What is needed → Filter the records for lines holding the string "computer".

Collected data:

=====

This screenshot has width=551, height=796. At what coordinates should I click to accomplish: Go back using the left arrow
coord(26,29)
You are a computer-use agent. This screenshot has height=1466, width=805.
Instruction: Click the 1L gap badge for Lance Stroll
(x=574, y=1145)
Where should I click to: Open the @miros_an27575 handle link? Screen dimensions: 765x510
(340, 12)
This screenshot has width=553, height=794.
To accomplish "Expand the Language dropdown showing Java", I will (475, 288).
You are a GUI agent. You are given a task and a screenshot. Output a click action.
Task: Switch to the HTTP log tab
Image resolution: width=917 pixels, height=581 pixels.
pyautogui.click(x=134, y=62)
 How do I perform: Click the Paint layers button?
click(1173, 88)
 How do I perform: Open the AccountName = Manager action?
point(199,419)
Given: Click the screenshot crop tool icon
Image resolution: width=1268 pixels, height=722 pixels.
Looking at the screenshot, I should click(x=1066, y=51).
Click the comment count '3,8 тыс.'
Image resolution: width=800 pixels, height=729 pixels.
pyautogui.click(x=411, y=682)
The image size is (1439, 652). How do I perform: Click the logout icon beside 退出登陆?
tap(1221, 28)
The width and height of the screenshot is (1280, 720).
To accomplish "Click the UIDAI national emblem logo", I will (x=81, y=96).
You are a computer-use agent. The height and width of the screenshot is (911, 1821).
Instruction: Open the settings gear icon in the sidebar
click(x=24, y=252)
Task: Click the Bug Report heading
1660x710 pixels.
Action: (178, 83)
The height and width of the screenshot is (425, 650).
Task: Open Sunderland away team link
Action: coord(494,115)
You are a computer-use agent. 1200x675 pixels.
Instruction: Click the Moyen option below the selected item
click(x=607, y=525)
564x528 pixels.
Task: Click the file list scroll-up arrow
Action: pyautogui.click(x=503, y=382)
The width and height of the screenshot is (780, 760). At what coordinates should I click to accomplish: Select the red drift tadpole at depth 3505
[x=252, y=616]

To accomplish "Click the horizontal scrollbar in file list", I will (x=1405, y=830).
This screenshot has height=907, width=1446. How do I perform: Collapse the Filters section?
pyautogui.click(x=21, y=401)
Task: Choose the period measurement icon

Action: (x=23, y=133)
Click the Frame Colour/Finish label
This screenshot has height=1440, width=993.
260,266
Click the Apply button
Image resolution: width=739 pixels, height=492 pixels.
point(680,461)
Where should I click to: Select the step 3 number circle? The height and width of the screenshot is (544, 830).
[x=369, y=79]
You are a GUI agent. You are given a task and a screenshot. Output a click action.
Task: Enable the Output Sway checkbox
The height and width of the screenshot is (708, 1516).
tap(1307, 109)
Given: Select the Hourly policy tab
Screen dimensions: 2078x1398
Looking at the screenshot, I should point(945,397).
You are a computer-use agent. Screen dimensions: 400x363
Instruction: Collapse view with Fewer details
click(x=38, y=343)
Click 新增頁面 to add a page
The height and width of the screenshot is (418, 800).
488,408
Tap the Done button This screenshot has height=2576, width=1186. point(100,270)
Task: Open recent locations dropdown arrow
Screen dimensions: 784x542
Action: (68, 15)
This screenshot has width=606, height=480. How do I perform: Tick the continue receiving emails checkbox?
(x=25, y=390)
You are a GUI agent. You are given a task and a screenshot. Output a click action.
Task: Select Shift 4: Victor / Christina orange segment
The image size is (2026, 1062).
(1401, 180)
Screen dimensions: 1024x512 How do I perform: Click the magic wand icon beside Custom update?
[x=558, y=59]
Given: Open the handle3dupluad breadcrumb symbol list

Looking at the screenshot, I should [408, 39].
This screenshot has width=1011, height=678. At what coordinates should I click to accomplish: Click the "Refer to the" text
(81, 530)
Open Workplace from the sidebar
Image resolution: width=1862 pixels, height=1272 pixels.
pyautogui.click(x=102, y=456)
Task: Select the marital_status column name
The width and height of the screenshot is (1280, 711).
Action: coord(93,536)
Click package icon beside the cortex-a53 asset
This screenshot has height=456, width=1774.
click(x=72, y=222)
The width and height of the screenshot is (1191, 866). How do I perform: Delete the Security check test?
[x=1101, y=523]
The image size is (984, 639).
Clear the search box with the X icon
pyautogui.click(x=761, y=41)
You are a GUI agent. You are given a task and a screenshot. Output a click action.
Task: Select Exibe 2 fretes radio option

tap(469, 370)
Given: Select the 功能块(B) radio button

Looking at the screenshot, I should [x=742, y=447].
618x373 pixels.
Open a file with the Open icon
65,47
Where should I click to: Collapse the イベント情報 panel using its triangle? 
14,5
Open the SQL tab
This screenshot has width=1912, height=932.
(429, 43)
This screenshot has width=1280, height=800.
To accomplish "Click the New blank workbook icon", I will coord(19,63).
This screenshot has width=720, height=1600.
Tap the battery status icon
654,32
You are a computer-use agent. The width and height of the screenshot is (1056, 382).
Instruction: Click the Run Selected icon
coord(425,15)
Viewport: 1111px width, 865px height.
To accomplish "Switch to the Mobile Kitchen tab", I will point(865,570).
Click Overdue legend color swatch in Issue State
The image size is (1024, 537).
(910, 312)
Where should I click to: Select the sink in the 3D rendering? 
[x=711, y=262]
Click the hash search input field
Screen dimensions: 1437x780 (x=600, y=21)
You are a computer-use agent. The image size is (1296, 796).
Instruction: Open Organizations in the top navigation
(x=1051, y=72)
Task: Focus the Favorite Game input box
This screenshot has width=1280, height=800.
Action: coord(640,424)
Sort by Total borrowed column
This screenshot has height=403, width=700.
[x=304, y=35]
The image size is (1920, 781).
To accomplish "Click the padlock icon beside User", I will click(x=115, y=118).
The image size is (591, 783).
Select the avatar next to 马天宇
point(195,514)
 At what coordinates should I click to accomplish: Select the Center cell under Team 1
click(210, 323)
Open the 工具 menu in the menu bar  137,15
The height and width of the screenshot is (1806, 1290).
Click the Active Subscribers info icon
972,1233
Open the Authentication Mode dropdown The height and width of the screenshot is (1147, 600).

=====

Reply →
You are a computer-use agent. This screenshot has height=1466, width=805.
You are a computer-use agent. The height and width of the screenshot is (911, 1821).
You are a computer-use agent. 1200x675 pixels.
You are a computer-use agent. Screen dimensions: 400x363
You are a computer-use agent. The width and height of the screenshot is (1056, 382).
You are a computer-use agent. The image size is (1296, 796).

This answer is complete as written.